Analysts and the operational reality
Analysts broadly agree with the tanker CEO’s assessment. Morgan Stanley told clients: “From here, it likely takes several weeks for tanker flow to be restored.” Even as the price of oil dropped sharply on Monday — Brent crude had peaked at over $120 a barrel during the crisis — the practical barriers to a swift resumption are significant. Before the conflict a fifth of the world’s crude oil passed through the Strait of Hormuz every day, but hundreds of ships are now stranded in the Persian Gulf. Maritime and energy intelligence firm Kpler estimates that some 500 commercial vessels remain in the Gulf, of which around 250 are tankers. They cannot all exit the narrow waterway at once, and it will take time for Gulf oil producers that throttled back production to ramp up again. Analysts also say ship captains will take their time deciding whether passage is safe and whether the threat of attack from Iran has truly receded.
“Operationally, the sector is not rushing back,” wrote Richard Meade, editor-in-chief of shipping data and analysis company Lloyd’s List, noting that many warn mine clearance and a return to the use of internationally recognised transit lanes “are prerequisites for safe navigation”. The threat of naval mines laid by Iran remains the most acute concern. The Pentagon has previously estimated that clearing the strait of mines could take up to six months, while security firms suggest mine-clearing operations could take 40 to 50 days before insurance companies and shipping lines are confident enough to sail. Other navigational hazards include GPS jamming and spoofing, AIS anomalies, and limited salvage resources. The International Maritime Organization is assessing the feasibility of safe passage for the stranded vessels, and shipping industry groups — including BIMCO, INTERTANKO, the International Chamber of Shipping and the International Transport Workers’ Federation — have called for credible assurances from both sides of the conflict.

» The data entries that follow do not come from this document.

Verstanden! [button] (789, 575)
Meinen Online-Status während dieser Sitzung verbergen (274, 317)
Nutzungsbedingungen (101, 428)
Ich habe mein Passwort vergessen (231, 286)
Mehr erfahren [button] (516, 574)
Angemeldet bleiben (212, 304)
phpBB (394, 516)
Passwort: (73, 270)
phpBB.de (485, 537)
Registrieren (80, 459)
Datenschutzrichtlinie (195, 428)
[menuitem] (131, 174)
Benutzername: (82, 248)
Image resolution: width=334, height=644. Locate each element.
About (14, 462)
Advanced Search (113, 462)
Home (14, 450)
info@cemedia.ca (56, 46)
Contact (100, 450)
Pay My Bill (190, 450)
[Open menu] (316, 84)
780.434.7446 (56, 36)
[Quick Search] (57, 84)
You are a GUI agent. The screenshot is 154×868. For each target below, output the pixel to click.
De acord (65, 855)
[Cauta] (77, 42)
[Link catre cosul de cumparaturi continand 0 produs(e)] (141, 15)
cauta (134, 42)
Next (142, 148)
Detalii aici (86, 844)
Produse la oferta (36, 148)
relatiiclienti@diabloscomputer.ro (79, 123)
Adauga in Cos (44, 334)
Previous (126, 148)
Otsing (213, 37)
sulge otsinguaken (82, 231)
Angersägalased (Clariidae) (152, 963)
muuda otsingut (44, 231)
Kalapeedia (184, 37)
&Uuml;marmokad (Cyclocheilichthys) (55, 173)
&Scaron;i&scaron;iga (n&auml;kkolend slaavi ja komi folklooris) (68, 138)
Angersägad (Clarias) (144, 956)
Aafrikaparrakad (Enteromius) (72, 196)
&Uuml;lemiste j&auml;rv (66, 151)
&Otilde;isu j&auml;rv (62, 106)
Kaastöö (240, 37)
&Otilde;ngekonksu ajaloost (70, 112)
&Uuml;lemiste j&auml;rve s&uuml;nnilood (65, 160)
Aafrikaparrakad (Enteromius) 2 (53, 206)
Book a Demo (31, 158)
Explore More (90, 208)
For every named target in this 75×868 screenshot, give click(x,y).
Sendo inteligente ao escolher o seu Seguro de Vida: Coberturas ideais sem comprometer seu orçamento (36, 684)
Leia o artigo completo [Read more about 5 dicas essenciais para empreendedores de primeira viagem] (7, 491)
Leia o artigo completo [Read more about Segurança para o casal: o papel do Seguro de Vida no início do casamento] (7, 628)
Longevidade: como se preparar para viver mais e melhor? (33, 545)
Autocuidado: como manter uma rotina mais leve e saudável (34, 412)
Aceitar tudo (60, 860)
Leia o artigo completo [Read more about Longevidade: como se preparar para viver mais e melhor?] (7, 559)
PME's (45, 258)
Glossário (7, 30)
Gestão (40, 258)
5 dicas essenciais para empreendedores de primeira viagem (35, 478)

In recent months, a trickle of ships has been leaving the Persian Gulf through an Iranian-run vetting lane in the north of the strait, while others have slipped out with lights and location systems turned off under US forces’ guidance using a southern passage along the coast of Oman. However, Iran had threatened to attack any vessel using the internationally established mid-strait transit lanes — a UN-recognised Traffic Separation Scheme consisting of two two-mile-wide shipping lanes separated by a two-mile buffer zone. These lanes normally keep inbound and outbound traffic safely apart, but they remain effectively closed. Iran has demanded recognition of its sovereignty over the strait and the right to collect revenue from ships using it, and in some cases has already exacted payment to let vessels depart. Until these issues are resolved in a way that shipping lines consider “material”, the normalisation of traffic will be gradual at best. Experts and industry bodies anticipate a cautious, phased return rather than an immediate surge, with vessel behaviour likely to remain conservative until safe-passage procedures are proven. Oil exports from the Gulf may not reach pre-crisis levels until 2027, and the disruption — described as the largest supply disruption in the history of the global oil market — has already caused inflation, currency volatility and fears of stagflation in economies heavily dependent on Middle Eastern energy, such as India.